AWS Data Pipeline
Developer Guide (API Version 2012-10-29)

Copy CSV Data Using the AWS Data Pipeline Console

You can create and use pipelines to copy data from one Amazon S3 bucket to another.

Create the Pipeline

First, create the pipeline.

To create the pipeline

  1. Open the AWS Data Pipeline console at https://console.aws.amazon.com/datapipeline/.

  2. The first screen that you see depends on whether you've created a pipeline in the current region.

    1. If you haven't created a pipeline in this region, the console displays an introductory screen. Choose Get started now.

    2. If you've already created a pipeline in this region, the console displays a page that lists your pipelines for the region. Choose Create new pipeline.

  3. In Name, enter a name for your pipeline.
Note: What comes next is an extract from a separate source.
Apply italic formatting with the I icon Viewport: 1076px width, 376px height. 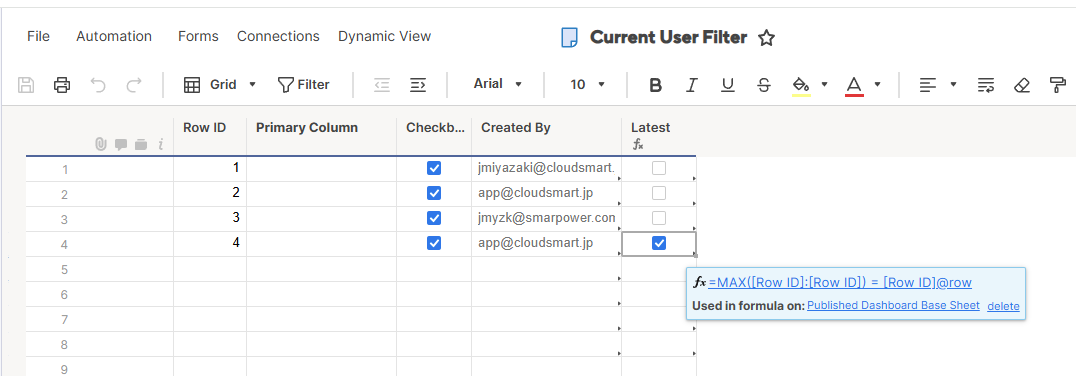[x=692, y=85]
  4. (Optional) In Description, enter a description for your pipeline.

  5. For Source, select Build using Architect.

  6. Under Schedule, choose on pipeline activation.
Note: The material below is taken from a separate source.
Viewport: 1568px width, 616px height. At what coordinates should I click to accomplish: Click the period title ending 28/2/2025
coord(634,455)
  7. Under Pipeline Configuration, leave logging enabled. Choose the folder icon under S3 location for logs, select one of your buckets or folders, and then choose Select.

    If you prefer, you can disable logging instead.

  8. Under Security/Access, leave IAM roles set to Default.

  9. Click Edit in Architect.

Next, define the Activity object in your pipeline definition. When you define the Activity object, you also define the objects that AWS Data Pipeline must use to perform this activity.

To configure the activity for your pipeline

  1. Click Add activity.

  2. In the Activities pane:

    1. In the Name field, enter a name for the activity, for example, copy-myS3-data.

    2. From Type, select CopyActivity.

    3. From Output, select Create new: DataNode.

    4. From Schedule, select Create new: Schedule.

    5. From Input, select Create new: DataNode.

    6. From Add an optional field, select Runs On.

    7. From the newly added Runs On, select Create new: Resource.

    8. From Add an optional field, select On Success.

    9. From the newly added On Success, select Create new: Action.

    
                        Activities pane
  3. In the left pane, separate the icons by dragging them apart. This is a graphical representation of your pipeline. The arrows indicate the connections between the objects.

    
                        Graphical representation of the pipeline

Next, configure the input and the output data nodes for your pipeline.

To configure the input and output data nodes for your pipeline

  1. In the right pane, click DataNodes.

  2. For DefaultDataNode1, which represents your data source, do the following:

    1. Enter a name for your input node (for example, MyS3Input).

    2. From Type, select S3DataNode.

    3. From Schedule, select your schedule (for example, copy-S3data-schedule).

    4. From Add an optional field, select File Path.

    5. In the File Path field, enter the path in Amazon S3 for your data source.

  3. For DefaultDataNode2, which represents your data target, do the following:

    1. Enter a name for your output node (for example, MyS3Output).

    2. From Type, select S3DataNode.

    3. From Schedule, select your schedule (for example, copy-S3data-schedule).

    4. From Add an optional field, select File Path.

    5. In the File Path field, enter the path in Amazon S3 for your data target.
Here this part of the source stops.